CSI PA08

Tracking the Greats of the NBA - Design Version

Paperwork due by Wednesday, April 5th at 11:00 AM

The purpose of this assignment is to give you more practice with creating top-down design documents and breaking large problems down into managable, small chunks.

Create a Top-Down Design Document

I want you to eventually create a program that parses through a very large CSV file full of real NBA player information and prints out a number of statistics. However, for this assignment, I just want you to create a heirarchical solution tree to be reviewed by your Program Manager (namely, me.) Your heirarchical solution tree should look similar to the trees in the presentation in Session Twenty Nine and drawn or graphed on a sheet of paper.

This assignment looks simple, but can actually be very hard. I don't want you to stop making modules in your tree until you have changed all your abstract steps into concrete steps. Remember, concrete steps can be translated directly into Python code, where abstract steps need to be broken down and thought about. For example, the step determine top 10 players is still an abstract step, because we still don't know how to do that in Python. However, the step read input file into list of lines is a concrete step, because we can implement that step directly with the method fileObject.readLines().

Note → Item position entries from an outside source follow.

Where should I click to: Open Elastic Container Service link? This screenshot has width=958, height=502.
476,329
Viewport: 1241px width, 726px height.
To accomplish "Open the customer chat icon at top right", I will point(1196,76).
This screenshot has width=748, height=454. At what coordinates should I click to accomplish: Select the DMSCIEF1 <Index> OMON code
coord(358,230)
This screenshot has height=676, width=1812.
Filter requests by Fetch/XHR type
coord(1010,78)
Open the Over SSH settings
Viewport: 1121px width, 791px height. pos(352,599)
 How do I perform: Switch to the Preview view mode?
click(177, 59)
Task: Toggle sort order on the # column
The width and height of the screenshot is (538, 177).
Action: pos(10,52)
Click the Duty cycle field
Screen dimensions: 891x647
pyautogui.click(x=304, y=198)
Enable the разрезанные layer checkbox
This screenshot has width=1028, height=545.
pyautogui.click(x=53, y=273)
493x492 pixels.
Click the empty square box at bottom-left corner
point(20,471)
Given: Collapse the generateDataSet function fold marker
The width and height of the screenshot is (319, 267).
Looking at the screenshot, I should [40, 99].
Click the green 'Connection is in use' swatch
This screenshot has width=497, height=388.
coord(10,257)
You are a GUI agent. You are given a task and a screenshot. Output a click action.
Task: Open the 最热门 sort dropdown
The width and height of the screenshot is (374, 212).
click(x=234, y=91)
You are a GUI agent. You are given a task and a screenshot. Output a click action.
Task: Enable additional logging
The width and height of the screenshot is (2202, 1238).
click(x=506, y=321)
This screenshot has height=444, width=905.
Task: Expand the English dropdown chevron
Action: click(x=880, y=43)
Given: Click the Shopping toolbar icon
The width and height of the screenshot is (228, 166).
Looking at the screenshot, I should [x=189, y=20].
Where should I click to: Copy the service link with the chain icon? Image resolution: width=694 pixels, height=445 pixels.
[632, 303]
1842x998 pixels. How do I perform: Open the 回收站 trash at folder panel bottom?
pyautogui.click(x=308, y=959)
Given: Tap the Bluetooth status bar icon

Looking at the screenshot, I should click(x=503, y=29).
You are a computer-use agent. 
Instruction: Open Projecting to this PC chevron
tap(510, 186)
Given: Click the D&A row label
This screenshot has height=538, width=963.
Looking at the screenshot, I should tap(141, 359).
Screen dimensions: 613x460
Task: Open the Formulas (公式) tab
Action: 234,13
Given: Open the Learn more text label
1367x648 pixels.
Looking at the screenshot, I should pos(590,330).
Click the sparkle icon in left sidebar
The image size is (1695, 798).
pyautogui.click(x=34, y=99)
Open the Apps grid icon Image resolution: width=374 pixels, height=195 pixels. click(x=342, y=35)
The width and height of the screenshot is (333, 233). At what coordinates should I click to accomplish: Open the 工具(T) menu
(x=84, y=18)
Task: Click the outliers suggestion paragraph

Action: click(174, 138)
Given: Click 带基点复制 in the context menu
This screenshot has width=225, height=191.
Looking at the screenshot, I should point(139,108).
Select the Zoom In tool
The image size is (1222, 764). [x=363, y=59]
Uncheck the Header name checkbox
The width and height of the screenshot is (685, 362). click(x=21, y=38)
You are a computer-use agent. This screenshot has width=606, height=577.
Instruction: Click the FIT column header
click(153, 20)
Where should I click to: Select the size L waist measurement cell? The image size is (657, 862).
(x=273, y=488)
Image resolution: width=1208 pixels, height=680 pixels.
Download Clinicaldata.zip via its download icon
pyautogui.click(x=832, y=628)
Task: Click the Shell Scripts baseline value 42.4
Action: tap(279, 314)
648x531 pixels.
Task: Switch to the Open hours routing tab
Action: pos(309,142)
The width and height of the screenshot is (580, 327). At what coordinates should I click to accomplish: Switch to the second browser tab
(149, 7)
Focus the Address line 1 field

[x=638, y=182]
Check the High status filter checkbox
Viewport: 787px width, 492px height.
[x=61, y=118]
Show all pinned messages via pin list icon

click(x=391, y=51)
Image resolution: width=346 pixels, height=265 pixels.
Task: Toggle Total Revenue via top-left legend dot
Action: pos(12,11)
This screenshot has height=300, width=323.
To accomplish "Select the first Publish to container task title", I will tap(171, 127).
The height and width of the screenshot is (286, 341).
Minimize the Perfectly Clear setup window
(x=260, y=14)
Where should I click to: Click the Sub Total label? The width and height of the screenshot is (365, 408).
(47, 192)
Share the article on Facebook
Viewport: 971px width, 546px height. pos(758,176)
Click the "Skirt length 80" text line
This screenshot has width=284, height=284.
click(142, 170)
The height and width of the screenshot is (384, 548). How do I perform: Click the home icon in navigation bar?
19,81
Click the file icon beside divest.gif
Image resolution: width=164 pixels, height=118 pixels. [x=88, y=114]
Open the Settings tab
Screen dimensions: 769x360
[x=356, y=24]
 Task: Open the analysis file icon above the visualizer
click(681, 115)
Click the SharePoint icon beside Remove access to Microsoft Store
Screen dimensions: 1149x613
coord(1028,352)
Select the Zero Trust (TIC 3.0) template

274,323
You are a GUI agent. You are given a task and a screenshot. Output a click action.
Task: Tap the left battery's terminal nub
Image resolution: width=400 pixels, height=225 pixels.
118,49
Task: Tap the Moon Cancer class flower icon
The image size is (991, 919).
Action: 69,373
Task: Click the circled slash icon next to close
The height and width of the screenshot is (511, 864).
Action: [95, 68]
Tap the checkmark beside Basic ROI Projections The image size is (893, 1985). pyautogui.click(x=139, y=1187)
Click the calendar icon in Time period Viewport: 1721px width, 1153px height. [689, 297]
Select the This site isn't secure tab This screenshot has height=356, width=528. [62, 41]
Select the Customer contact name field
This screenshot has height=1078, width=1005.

The Program Problem Statement

Specifically, I'll want your program to print out the top 10 NBA player names based on the following:

Top 10 players based on total points scored
Top 10 players based on total rebounds
Top 10 players based on total minutes played
Top 10 players based on efficiency

The efficiency measurement is a calculation that tries to assign a number to how "well" a player played the game. Higher numbers mean a better performance from that player. NBA.com evaluates all players based on the efficiency formula indicated below (and shown on the aboutstats.htm page). In this project, we will follow this efficiency formula. Since we are not evaluating a player based on one game, we need to divide the total efficiency by the number of games the player played. So the formula is:

The abbreviations on the right hand side of the equation correspond to the fields in the statistics file. Again, you can check out the the meanings of each of the abbreviations at: http://www.databasebasketball.com/about/aboutstats.htm

Input File

To see what kind of input file you'll be dealing with, please do the following:

Go to http://www.databasebasketball.com/stats_download.htm
Download databaseBasketball_2009_v1.zip
Unpack the zip file (most machines will do this when you double-click the file)
We will only do statistics based on “player_career.csv”. So copy this file into the same directory where you will be writing your python program for this assignment

The format of this file is easy to understand. Open the file by right clicking on the file and selecting "Open With" and selecting a text editor of some kind like Notepad++ or Wordpad. The first line tells you the names of all the columns (To understand the meanings of each of the abbreviations, look at the page: http://www.databasebasketball.com/about/aboutstats.htm). After that, each line’s data corresponds to one player’s career statistics. Each field is separated by a comma.

Notice that, in addition to the very first line, which is the header information, there appears to be a blank line followed by a line of "garbage" at the bottom of the file. This will become an issue later in the assignment.

Hints

We have to somehow read the information from the file and sort it, depending on what we are sorting for (points scored, rebounds, etc.).

Remember that lists can be sorted using list methods. However, if we just put all the points scored in a single list and sorted that list, we would have no corresponding player names -- we would just have a list of sorted numbers! Instead, we might want to create a small list consisting of [points scored, first name, last name] for each line in the file and append that small list to a big master list. Putting the points scored and player names in small lists helps us keep data together that we want to stay together. When we have our giant list of small lists, we can call a sort on that giant list, and it will sort all the small lists based on the first field in each small list, which was points scored! Finally, we can iterate through all the small lists in the master list and print out the points scored and the player name.

Final Submission

This time, you won't be uploading your homework onto eLearning. Instead, I want you to turn in the following as stapled paperwork in class the day the assignment is due with your name on the top:

hierarchical solution tree